Цареградский прекрасно понял, зачем на самом деле приглашал Яков Самуилович новенького партнёра на любимую интеллектуалами карточную игру и неожиданно похвалил вконец расстроенного друга.
- Хорошо, что сказал, очень хорошо, - у него в руках оказался приличный козырь, чтобы беспроигрышно сыграть втёмную с навязанным горкому политпройдохой. – Пока, Алик. Послезавтра увидимся, поговорим, есть о чём. Привет Наталье, дочерям, - и он положил трубку.
Не успел Альберт Иосифович осмыслить услышанное, как за окном взревел мотор, и, подойдя к окну, он увидел только пыль от вылетевшей за ворота машины с незваными гостями.
- Деда не взяли, - сообщил самую-самую последнюю новость несчастного утра приоткрывший дверь Филонов, и посрамлённый мудростью высокого покровителя – не зря тот вскарабкался так высоко – Шендерович застыл в тяжёлом раздумье.
- 5 –
А Владимир пожинал плоды невероятной помощи русской контрразведки.
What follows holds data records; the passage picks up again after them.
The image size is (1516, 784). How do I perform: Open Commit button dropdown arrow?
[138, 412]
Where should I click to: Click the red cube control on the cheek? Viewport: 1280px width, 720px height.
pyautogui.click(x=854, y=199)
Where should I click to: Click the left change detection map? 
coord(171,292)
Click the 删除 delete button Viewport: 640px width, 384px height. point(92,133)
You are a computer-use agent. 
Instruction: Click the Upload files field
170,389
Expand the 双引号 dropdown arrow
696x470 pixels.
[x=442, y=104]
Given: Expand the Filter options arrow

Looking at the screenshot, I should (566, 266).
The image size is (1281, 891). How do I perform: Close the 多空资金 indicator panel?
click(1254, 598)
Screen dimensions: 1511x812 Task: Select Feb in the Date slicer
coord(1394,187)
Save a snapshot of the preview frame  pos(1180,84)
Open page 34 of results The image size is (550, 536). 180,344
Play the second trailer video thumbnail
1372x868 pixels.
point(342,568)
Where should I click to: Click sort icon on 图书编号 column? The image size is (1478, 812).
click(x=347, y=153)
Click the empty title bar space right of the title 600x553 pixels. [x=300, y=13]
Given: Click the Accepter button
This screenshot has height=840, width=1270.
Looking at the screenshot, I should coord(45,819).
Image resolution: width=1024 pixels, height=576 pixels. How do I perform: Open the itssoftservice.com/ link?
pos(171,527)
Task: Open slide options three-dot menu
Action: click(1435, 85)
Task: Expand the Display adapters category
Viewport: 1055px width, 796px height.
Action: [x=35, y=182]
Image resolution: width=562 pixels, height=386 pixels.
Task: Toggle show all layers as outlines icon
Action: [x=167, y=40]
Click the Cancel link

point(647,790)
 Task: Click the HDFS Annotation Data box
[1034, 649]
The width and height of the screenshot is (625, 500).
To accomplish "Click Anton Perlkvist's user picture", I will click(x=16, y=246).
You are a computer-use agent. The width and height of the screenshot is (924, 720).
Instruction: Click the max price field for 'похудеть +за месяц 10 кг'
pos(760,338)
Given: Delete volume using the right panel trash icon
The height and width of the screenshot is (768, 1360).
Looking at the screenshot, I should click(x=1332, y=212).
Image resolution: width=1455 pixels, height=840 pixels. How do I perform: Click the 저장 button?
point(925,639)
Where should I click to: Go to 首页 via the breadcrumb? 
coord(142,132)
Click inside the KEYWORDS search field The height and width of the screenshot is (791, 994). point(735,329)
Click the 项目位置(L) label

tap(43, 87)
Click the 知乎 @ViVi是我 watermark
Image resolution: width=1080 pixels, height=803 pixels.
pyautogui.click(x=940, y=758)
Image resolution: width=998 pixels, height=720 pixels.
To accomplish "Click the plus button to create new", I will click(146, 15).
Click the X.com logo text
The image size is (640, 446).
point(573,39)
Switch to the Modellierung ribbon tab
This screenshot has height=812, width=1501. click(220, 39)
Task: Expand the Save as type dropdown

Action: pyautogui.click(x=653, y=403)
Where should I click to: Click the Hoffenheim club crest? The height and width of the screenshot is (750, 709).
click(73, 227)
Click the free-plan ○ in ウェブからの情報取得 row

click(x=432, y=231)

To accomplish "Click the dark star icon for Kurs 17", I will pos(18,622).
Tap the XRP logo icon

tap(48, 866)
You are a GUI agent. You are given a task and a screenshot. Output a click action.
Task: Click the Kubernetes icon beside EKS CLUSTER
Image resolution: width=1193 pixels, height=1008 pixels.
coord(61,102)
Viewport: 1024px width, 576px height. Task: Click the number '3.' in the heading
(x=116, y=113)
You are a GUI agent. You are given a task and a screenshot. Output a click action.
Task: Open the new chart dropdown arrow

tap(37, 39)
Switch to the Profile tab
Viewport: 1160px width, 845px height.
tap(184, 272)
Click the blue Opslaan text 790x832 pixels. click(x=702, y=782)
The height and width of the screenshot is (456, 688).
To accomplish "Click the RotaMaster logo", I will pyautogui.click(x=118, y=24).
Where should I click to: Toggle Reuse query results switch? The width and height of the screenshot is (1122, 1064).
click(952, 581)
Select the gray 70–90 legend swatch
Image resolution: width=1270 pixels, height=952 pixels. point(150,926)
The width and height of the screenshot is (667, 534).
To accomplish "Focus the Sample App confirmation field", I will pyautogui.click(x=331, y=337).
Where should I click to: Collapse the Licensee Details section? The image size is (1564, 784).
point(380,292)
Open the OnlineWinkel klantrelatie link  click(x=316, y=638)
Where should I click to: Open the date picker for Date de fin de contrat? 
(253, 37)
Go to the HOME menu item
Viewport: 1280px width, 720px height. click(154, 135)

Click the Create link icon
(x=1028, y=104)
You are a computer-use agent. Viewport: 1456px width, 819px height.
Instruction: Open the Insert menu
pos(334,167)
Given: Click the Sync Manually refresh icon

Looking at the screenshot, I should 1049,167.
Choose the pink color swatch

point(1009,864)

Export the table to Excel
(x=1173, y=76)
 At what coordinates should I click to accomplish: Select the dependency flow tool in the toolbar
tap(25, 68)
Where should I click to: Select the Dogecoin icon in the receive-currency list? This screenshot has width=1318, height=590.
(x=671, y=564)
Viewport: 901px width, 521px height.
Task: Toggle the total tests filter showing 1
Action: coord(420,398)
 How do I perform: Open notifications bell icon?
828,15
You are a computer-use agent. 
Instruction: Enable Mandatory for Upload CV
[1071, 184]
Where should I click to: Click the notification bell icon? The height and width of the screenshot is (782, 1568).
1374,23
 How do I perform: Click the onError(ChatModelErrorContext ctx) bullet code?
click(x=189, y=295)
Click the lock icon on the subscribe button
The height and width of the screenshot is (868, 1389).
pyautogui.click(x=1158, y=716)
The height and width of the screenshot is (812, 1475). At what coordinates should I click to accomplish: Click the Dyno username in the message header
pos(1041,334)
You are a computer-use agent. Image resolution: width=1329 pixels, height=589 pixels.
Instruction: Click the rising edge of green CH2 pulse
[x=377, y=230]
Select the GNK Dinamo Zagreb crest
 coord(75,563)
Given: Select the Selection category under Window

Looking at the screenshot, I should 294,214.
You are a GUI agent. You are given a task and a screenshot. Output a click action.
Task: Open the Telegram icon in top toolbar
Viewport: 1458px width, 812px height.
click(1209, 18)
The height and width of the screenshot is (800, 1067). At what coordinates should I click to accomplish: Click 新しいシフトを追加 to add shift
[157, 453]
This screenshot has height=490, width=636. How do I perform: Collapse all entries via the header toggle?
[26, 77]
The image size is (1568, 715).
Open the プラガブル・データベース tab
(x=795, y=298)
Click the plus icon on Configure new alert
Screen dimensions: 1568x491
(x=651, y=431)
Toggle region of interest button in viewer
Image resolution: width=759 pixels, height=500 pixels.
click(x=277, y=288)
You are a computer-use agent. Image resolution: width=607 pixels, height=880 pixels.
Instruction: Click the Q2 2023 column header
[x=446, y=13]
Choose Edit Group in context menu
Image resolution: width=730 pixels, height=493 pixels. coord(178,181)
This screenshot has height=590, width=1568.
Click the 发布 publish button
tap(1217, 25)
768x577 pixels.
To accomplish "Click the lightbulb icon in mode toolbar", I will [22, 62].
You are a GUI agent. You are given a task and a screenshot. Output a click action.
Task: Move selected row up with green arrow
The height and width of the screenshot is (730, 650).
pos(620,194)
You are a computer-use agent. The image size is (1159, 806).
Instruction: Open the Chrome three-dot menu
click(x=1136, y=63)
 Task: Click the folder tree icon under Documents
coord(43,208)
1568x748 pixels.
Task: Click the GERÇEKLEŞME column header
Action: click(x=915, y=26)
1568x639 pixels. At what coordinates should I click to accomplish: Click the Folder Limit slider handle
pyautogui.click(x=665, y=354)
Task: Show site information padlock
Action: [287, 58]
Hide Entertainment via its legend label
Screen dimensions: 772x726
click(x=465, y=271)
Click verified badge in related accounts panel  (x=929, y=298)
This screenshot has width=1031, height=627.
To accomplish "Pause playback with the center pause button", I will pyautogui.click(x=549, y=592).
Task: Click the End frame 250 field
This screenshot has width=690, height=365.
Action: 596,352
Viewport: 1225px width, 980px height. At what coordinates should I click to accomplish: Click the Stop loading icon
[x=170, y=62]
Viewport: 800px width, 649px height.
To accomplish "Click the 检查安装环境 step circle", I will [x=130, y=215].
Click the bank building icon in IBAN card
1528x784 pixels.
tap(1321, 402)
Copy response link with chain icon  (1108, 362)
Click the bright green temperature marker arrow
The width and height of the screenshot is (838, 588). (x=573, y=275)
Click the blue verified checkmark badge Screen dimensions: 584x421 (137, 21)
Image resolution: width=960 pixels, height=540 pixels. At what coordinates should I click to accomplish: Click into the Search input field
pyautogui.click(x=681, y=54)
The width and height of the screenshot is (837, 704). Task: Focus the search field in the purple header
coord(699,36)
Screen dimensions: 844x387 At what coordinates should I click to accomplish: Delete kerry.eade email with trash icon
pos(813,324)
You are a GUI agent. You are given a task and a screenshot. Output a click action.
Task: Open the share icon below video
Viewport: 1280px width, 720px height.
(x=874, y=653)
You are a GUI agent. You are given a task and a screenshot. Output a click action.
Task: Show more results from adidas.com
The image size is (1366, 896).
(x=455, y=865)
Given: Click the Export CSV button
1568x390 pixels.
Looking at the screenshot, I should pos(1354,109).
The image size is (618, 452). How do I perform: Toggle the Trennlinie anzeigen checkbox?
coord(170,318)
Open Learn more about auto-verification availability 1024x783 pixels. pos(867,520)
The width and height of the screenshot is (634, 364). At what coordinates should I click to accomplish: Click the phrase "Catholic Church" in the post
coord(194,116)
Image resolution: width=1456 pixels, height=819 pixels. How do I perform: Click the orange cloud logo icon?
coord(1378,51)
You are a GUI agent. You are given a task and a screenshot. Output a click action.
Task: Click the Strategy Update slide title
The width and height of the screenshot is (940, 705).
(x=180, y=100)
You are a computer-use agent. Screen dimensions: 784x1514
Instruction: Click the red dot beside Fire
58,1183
Мудрый Гевисман не раз говорил: «Нет ничего прекраснее победы, одержанной с помощью противника». Да, противника. Он никогда не называл русских, английских, французских разведчиков врагами, только – противниками, уважая в них таких же профессионалов, как он, занятых одним и тем же сверхинтеллектуальным делом. Был бы жив – гордился бы учеником. Правда, заслуг последнего в устрашающем появлении целой команды НКВД мало. Нерадивый ученик даже забыл с утра, что накануне мимоходом, в сердцах от неудач, авантюрно просил Марлена появиться на базе и попугать своей формой. И даже когда нагрянула вся команда, больше думал о негативных последствиях, чем о прибыли. И зря. Она стала нарастать валом. Видно, русские уважают только силу, только тех, кто с дрыном, главным двигателем для них является страх. Надо иметь в виду. Хотя трудно представить, чтобы он с его компромиссным и прощающим характером, когда ненависть и злоба к обидчику пропадают в самый решительный момент, сумеет когда-нибудь воспользоваться этим слишком категоричным выводом, навеянным ожесточением последних дней.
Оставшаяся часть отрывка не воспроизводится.